Saved entries:
####

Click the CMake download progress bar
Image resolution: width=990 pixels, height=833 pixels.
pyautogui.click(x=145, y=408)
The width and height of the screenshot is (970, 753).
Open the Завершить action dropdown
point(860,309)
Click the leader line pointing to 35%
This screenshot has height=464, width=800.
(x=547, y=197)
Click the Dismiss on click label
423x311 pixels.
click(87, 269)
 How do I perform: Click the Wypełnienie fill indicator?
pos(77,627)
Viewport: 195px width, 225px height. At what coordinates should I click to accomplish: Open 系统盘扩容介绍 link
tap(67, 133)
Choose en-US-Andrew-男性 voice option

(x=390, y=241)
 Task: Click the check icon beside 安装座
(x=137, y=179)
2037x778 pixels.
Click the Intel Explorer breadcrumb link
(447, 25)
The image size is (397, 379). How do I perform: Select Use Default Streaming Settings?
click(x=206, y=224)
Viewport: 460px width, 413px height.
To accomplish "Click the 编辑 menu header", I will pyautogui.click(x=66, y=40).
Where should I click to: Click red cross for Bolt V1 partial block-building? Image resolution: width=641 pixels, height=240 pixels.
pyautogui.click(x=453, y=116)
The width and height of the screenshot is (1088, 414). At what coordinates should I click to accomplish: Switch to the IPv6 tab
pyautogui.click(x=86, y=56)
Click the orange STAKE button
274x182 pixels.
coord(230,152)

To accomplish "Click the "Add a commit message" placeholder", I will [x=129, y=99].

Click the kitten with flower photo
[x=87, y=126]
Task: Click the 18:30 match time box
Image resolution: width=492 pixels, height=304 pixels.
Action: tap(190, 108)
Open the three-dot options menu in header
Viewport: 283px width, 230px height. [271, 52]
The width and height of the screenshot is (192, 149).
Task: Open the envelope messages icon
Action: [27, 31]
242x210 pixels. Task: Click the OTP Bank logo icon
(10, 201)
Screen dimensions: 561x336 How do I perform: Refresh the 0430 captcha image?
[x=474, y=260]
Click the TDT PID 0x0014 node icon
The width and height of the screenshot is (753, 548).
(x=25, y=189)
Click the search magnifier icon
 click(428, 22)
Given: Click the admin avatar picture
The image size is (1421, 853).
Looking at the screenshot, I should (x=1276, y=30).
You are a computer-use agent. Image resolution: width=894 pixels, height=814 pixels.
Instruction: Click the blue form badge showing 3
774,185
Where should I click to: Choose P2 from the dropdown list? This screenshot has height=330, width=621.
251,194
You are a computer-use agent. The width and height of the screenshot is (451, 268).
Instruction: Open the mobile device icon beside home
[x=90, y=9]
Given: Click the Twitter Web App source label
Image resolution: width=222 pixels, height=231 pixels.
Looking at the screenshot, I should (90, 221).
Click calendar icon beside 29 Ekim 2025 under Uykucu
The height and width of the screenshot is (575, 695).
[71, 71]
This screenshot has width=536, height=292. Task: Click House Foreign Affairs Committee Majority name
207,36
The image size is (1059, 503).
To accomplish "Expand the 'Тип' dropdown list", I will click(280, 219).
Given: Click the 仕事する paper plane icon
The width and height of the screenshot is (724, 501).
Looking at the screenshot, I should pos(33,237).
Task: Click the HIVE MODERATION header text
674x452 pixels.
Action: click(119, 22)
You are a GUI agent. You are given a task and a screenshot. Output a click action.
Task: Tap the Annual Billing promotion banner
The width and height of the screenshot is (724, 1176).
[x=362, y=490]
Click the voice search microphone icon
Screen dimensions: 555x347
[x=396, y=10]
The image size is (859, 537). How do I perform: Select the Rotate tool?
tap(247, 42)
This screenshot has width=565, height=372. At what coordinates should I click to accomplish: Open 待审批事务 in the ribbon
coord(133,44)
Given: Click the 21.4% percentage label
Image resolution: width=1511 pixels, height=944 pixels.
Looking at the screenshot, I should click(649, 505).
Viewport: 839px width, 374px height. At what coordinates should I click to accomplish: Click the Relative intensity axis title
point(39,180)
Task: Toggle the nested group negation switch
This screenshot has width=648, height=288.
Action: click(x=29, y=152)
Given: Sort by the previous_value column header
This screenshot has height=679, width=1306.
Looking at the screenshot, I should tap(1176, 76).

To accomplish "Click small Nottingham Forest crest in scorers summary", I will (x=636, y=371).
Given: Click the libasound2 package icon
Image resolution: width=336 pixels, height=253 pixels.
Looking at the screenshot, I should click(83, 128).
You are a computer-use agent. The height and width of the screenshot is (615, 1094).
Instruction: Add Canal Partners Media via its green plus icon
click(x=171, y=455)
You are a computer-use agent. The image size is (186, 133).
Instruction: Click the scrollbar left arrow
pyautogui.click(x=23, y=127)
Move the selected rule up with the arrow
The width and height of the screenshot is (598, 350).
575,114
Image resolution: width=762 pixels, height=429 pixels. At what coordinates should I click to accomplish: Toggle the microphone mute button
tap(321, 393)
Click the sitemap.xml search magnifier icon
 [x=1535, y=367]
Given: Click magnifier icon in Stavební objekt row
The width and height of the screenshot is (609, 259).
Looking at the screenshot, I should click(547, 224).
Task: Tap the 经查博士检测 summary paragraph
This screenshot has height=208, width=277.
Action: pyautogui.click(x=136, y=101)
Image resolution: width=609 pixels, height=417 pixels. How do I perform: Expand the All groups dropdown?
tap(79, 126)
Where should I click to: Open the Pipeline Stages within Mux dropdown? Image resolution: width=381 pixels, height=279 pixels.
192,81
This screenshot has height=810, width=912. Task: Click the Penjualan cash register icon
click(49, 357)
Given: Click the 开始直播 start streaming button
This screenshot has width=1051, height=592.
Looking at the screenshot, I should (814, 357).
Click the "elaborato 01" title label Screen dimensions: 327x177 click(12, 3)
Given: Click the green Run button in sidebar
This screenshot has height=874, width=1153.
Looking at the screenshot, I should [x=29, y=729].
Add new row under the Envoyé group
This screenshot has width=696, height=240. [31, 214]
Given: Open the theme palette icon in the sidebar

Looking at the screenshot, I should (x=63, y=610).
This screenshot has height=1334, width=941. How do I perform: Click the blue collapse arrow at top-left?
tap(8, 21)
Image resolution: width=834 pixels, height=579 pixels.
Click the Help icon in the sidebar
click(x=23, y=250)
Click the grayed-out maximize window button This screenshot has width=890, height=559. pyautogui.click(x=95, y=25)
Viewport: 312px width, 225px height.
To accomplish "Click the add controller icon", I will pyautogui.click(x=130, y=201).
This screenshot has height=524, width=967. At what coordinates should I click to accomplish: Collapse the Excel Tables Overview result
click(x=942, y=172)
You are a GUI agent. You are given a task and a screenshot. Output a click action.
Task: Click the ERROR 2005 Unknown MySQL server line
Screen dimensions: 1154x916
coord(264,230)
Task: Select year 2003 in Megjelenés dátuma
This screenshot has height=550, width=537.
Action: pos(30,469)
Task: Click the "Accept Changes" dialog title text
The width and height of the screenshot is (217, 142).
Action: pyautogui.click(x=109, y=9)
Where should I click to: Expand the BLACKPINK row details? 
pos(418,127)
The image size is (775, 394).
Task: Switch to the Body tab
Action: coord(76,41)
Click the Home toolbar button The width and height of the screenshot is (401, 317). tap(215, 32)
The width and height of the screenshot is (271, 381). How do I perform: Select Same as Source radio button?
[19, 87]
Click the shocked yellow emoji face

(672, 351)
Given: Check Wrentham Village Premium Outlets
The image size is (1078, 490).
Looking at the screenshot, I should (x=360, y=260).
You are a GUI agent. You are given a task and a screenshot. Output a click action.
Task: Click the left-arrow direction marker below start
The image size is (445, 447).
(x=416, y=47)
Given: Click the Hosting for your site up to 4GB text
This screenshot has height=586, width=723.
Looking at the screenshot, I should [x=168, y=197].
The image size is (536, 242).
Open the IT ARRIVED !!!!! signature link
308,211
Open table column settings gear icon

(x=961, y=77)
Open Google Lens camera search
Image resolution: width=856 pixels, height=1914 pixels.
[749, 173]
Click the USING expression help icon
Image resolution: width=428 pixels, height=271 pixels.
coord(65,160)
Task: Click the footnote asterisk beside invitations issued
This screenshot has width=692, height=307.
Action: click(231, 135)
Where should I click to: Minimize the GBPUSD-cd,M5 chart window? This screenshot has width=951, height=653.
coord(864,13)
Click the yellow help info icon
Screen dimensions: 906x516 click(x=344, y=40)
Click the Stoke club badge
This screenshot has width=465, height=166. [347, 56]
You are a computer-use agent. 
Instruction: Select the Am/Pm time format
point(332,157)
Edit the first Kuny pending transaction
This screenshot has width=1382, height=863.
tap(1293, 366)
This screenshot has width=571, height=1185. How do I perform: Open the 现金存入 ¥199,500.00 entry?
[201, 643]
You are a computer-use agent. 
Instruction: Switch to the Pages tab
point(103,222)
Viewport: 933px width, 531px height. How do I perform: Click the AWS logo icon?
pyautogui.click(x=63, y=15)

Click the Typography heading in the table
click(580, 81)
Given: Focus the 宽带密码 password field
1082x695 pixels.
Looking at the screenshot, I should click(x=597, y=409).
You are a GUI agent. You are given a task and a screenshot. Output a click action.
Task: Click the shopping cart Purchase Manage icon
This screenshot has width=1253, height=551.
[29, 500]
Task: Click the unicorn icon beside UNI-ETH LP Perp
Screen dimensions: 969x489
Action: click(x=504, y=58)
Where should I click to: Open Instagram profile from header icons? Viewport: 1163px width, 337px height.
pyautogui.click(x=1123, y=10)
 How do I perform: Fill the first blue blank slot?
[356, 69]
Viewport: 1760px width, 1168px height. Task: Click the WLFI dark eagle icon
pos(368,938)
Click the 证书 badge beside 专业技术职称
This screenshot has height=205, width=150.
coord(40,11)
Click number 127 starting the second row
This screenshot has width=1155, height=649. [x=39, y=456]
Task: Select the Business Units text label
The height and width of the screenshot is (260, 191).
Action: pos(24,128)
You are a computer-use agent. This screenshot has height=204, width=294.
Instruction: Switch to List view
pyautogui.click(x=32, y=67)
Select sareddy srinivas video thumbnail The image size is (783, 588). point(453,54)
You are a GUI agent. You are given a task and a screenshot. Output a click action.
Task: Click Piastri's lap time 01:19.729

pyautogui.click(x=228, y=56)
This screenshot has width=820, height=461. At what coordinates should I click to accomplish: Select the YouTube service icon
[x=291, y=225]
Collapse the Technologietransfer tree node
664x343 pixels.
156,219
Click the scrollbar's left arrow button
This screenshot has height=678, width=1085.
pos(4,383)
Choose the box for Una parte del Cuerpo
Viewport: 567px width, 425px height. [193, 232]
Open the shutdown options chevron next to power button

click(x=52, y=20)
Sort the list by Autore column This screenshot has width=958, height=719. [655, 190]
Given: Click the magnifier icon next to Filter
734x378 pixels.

####

Which lines above run from the one containing "Given: Check Wrentham Village Premium Outlets" to the one containing "Task: Click the left-arrow"? Give them again exactly, both ends included.

Given: Check Wrentham Village Premium Outlets
The image size is (1078, 490).
Looking at the screenshot, I should (x=360, y=260).
You are a GUI agent. You are given a task and a screenshot. Output a click action.
Task: Click the left-arrow direction marker below start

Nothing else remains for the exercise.